Ultimately, however, the value of the platform we seek to promote lies in its usefulness to decision-makers—including their ability to trust the platform, their own openness toward information derived via crowd-forecasting methods, and their ability to ingest the information and make inferences and deductions. It is our belief that, while a simple yes or no answer on a question may at times be valuable—like, will candidate XX win the 2024 presidential election—the ability for decision-makers to use the information will ultimately depend on their own processes for information adjudication and resource allocation.
At this point, our theory of a platform for crowd-forecasting cybersecurity is articulated fairly robustly.
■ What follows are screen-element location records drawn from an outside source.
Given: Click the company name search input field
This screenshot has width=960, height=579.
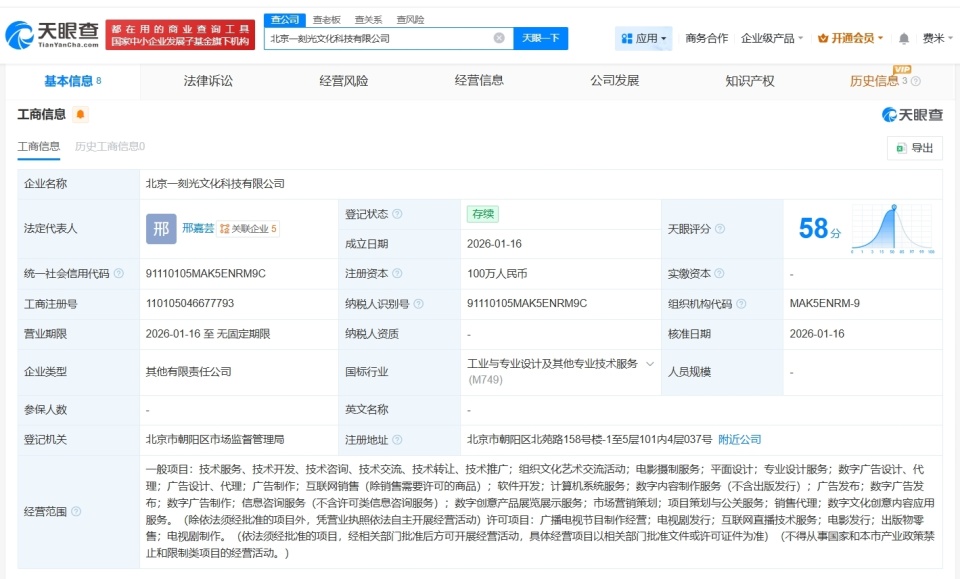Looking at the screenshot, I should point(380,38).
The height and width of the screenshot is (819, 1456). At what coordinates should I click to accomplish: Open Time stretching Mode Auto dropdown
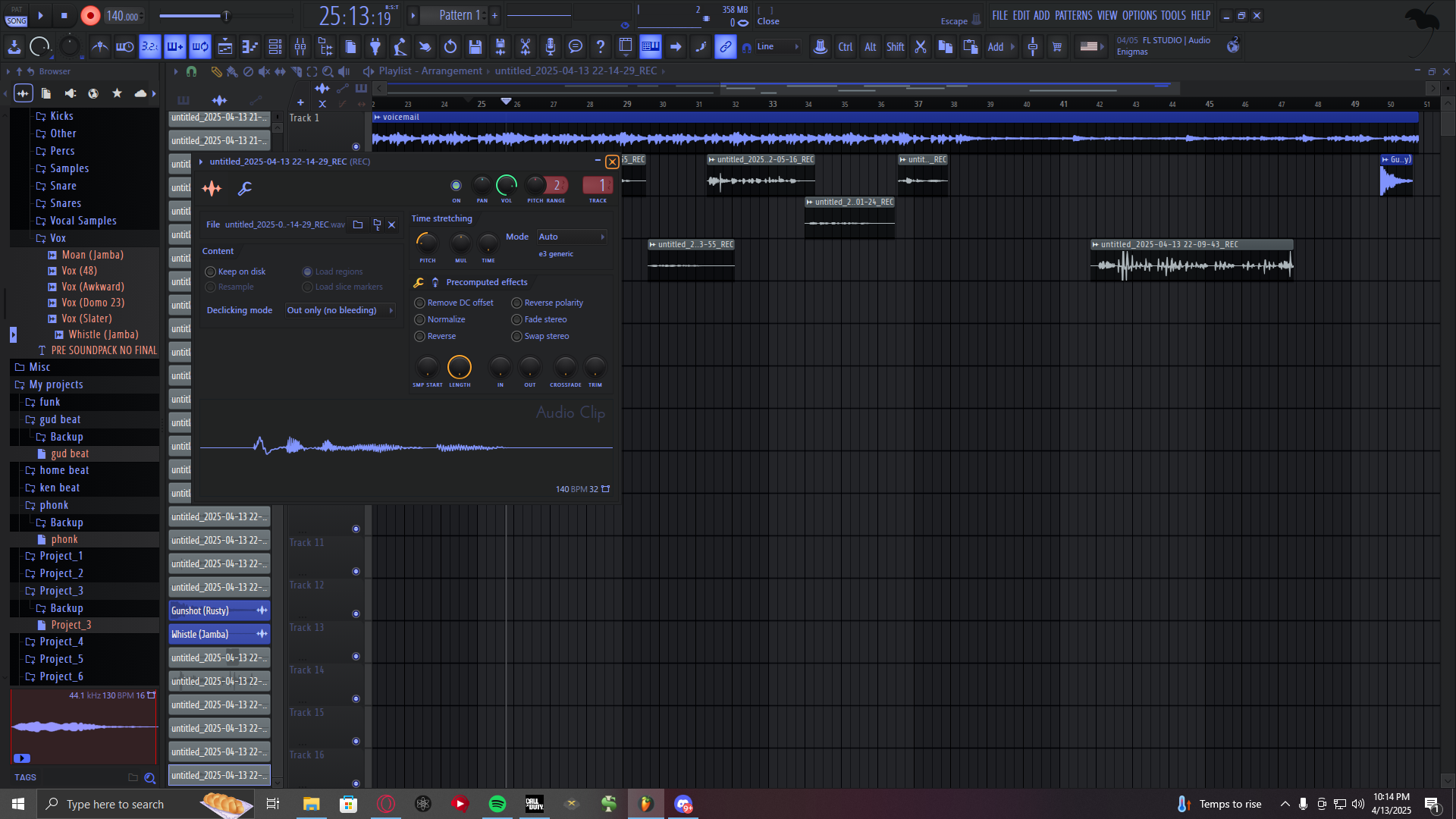571,237
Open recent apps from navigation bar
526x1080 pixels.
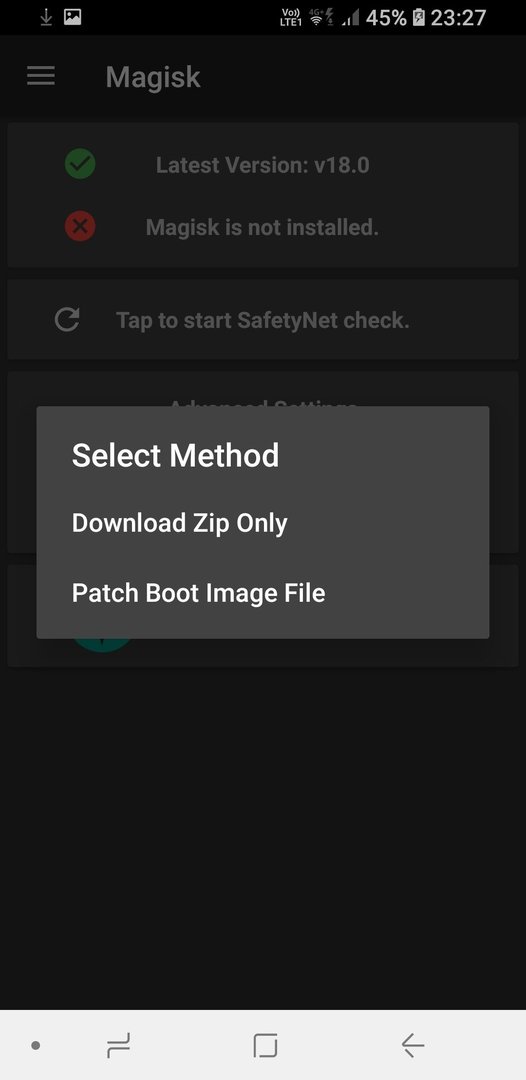click(x=118, y=1046)
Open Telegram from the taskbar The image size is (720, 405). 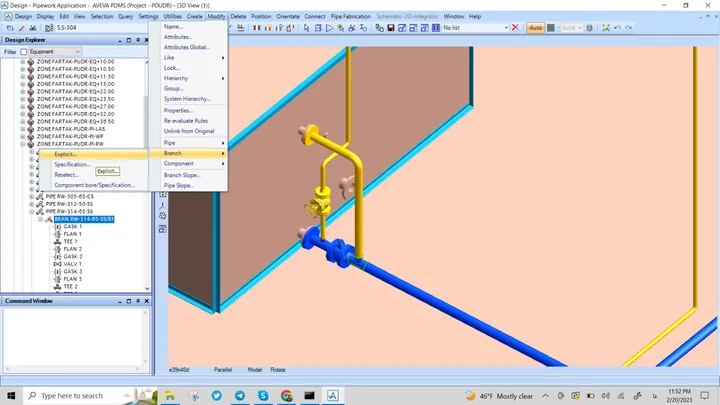[240, 395]
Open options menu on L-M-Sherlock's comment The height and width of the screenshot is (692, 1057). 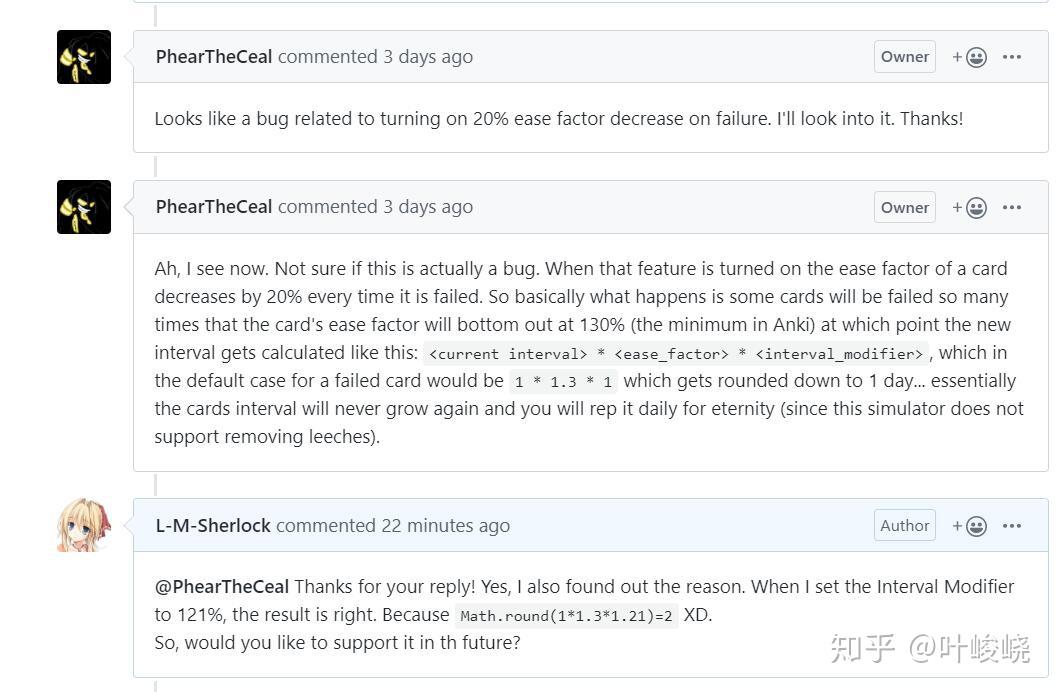pos(1012,526)
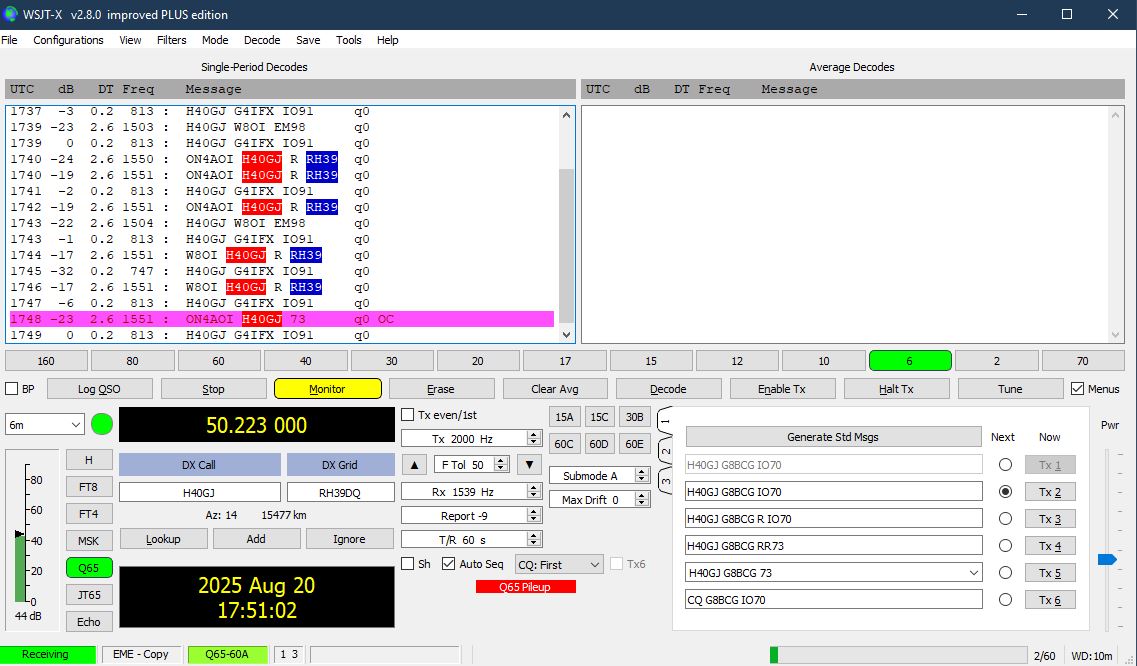Select the Next radio button for Tx 3

[1005, 519]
Naturally, the question turns to implementation: What might the platform look like? What are the options for a beta version? Whose opinions should be solicited? What questions should be asked? Our forthcoming paper, “Betting on Cyber: An Analytical Framework for a Cybersecurity Crowd-Forecasting Platform,” to be published in early December through the R Street Institute, will offer answers to these practical concerns. Our conclusion is that the practical problems of creating a market are likely solvable.
Our next step is to go and test that belief. We hope to build and run a beta test of the concept with real-world experts and real-world questions.
In pursuing this venture, we are both optimistic and cautious. We think the concept of crowd-forecasting offers promise. We think it can be part of an effort to reduce the cybersecurity knowledge deficit. And, in the end, we think that asking and answering relevant cybersecurity questions can aid decision-makers across the cyberspace domain—and ultimately increase security, improve outcomes and facilitate resource allocation.